The Sunday Mail
“Long time ago in Bethlehem
So the Holy Bible say
Mary’s boy child, Jesus Christ
Was born on Christmas Day.
Hark now hear the angels sing
A king was born today
And man will live for evermore
Because of Christmas Day…”
These are lyrics from a popular Christmas carol sang during this time of the year as Christians celebrate the birth of Jesus Christ, the Son of God.
Zimbabwe contributes millions to the more than two billion Christians around the world. The holiday has become so universal that most countries around the world — whether Christian or not — take time to be with family and friends, and partake in various festivities.
But Christmas means different things to different people.
For some, it is a time to indulge and make merry.
For others, it is synonymous with giving and sharing.
Although the recent indiscriminate price hikes have put a damper ahead of the public holiday, many remain cautiously optimistic.
But for Prophet Tawanda Blessing Bondera — founder of the Grace Harvest Ministries — the focus is on harvesting souls.
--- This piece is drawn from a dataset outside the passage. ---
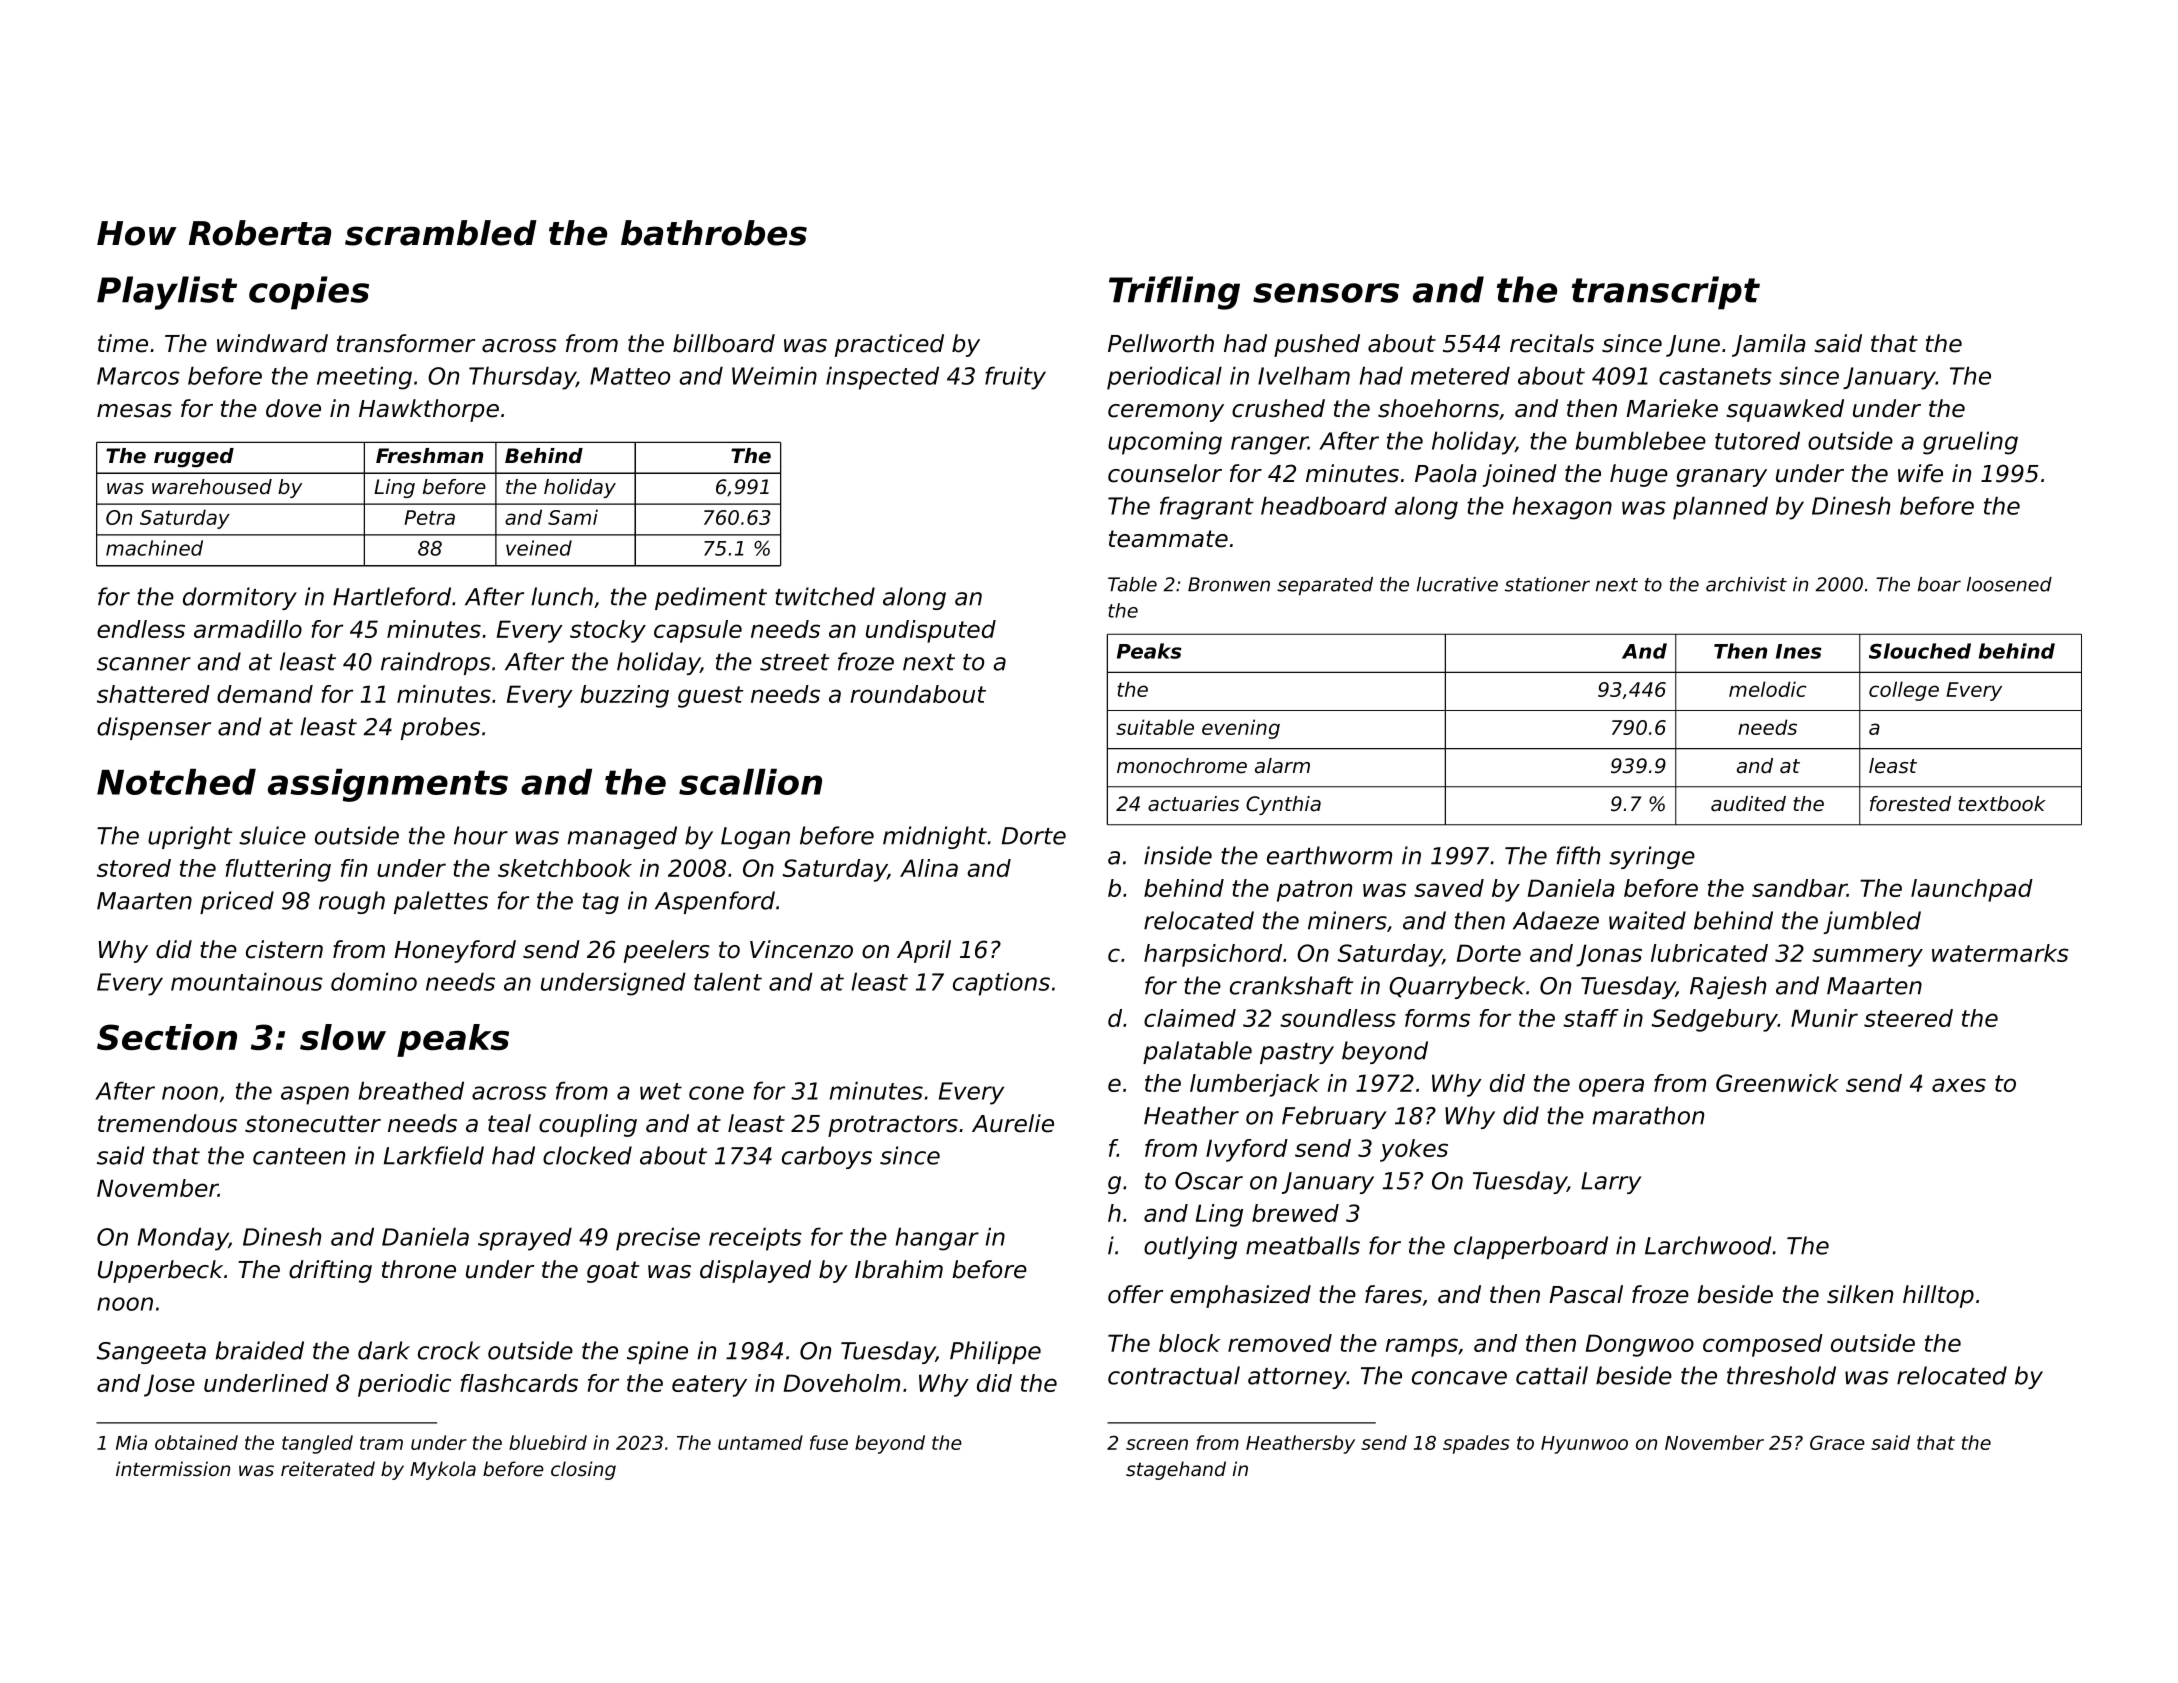 This screenshot has height=1683, width=2178. Describe the element at coordinates (929, 868) in the screenshot. I see `Alina` at that location.
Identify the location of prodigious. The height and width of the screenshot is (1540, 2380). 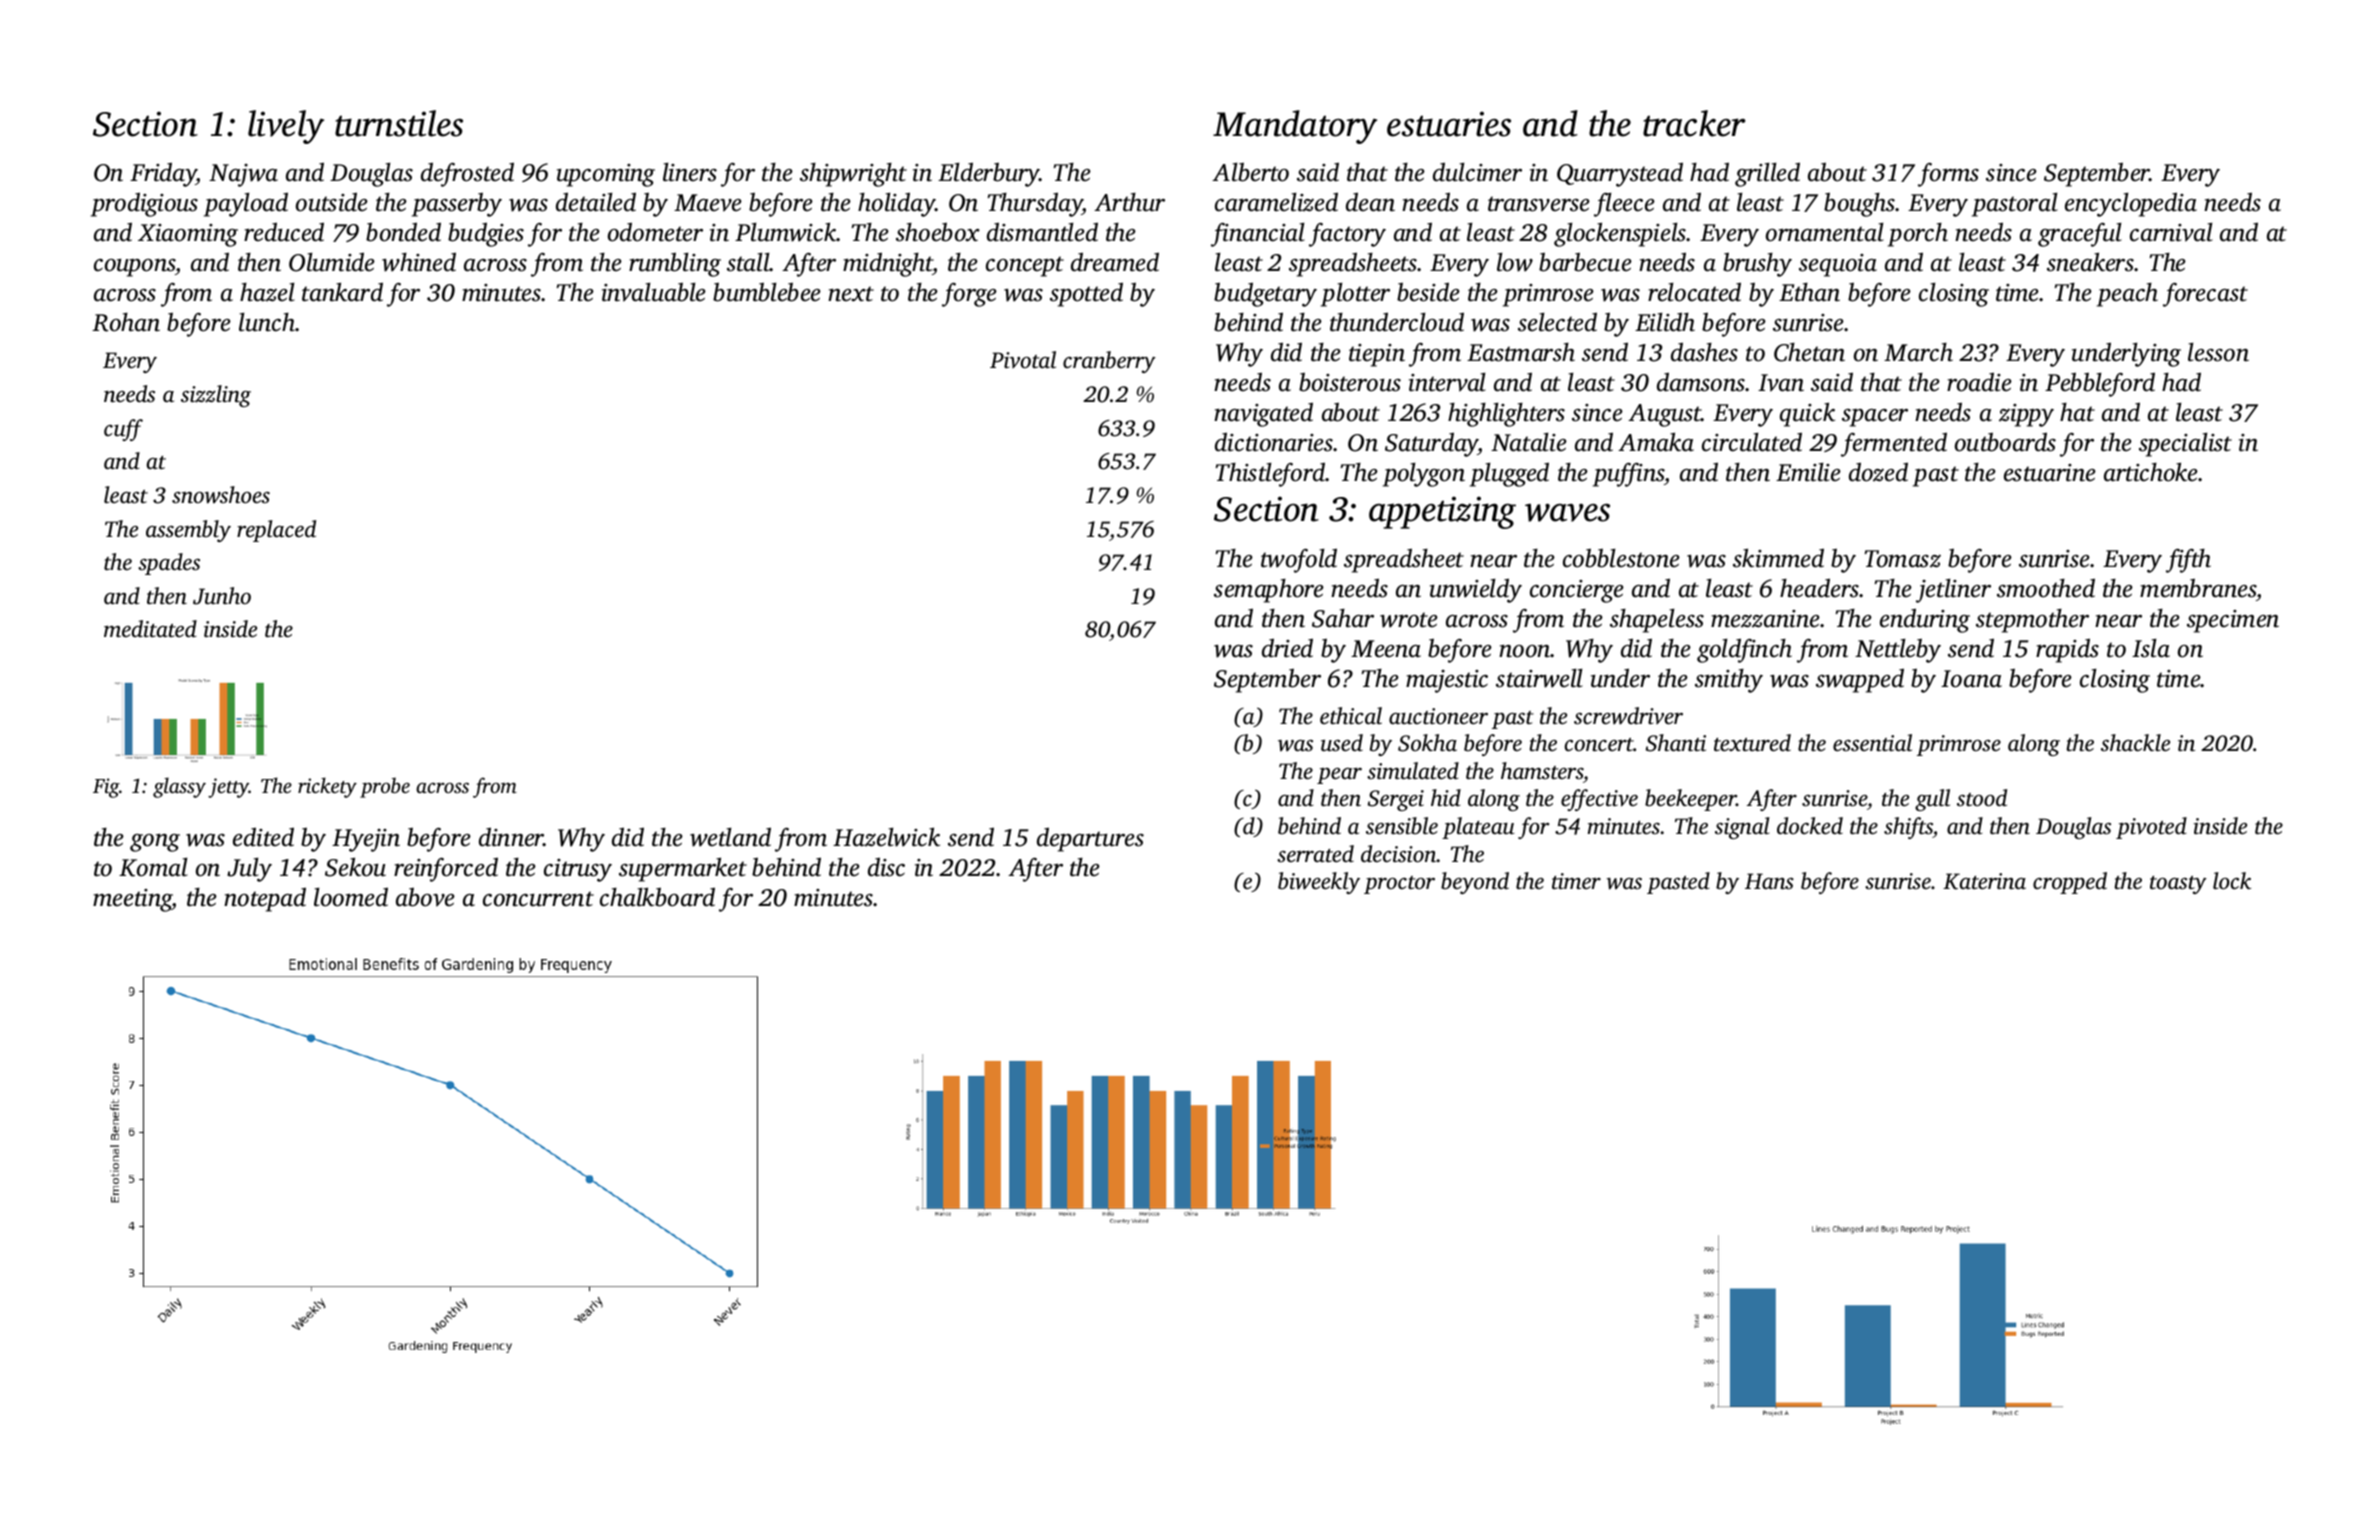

“The economic climate forced us to abandon some of our plans. In the past, we used to celebrate this day in grandeur, but we are not going to do that this year. Instead, we will be concentrating on preaching,” Prophet Bondera said.
His views are shared by Bishop Edward Masvingo of the Zion Apostolic Church, who believes that Christmas is a time of assisting the needy. “We take advantage of the holidays to preach and heal the sick. For us, it will be business as usual. We will be healing the sick, help the barren conceive and we will be casting out demons,” said Bishop Masvingo, whose church is headquartered in Kurauone Village in Marange.
It is a view that is also shared by United Family International Church (UFIC).
“It is a time during which we give to the less privileged. It is also a time to pray and fellowship as we thank God for giving us the greatest gift to mankind,” said Pastor Prime Kufa, UFIC spokesperson.
Prayer warriors are, however, not taking a break. Members of The City of God Apostolic Church will be hosting an all-night prayer on Christmas. “Due to the economic challenges, we decided to focus on preaching and healing. In the past, church members would exchange gifts and eat and drink,” Mr Rodrick Chiriya, the church’s spokesperson said.
However, the Apostolic Faith Mission will not stop their members from celebrating. Last week, Rev Amon Madawo, president of the Apostolic Faith Mission, said: “We are not going to have a major national event. Instead, church services will be held at cluster level. We do not want to burden our congregants by travelling to Harare for festivities.”
Not to be outdone, some traditionalists will also take advantage of the holiday break to connect with the spirit world.
Sekuru Friday Chisanyu said, “It is also a time to remember our dear departed since we believe that the dead and the living have a special connection.”
Over the years, there have been concerns of Christmas being commercialised.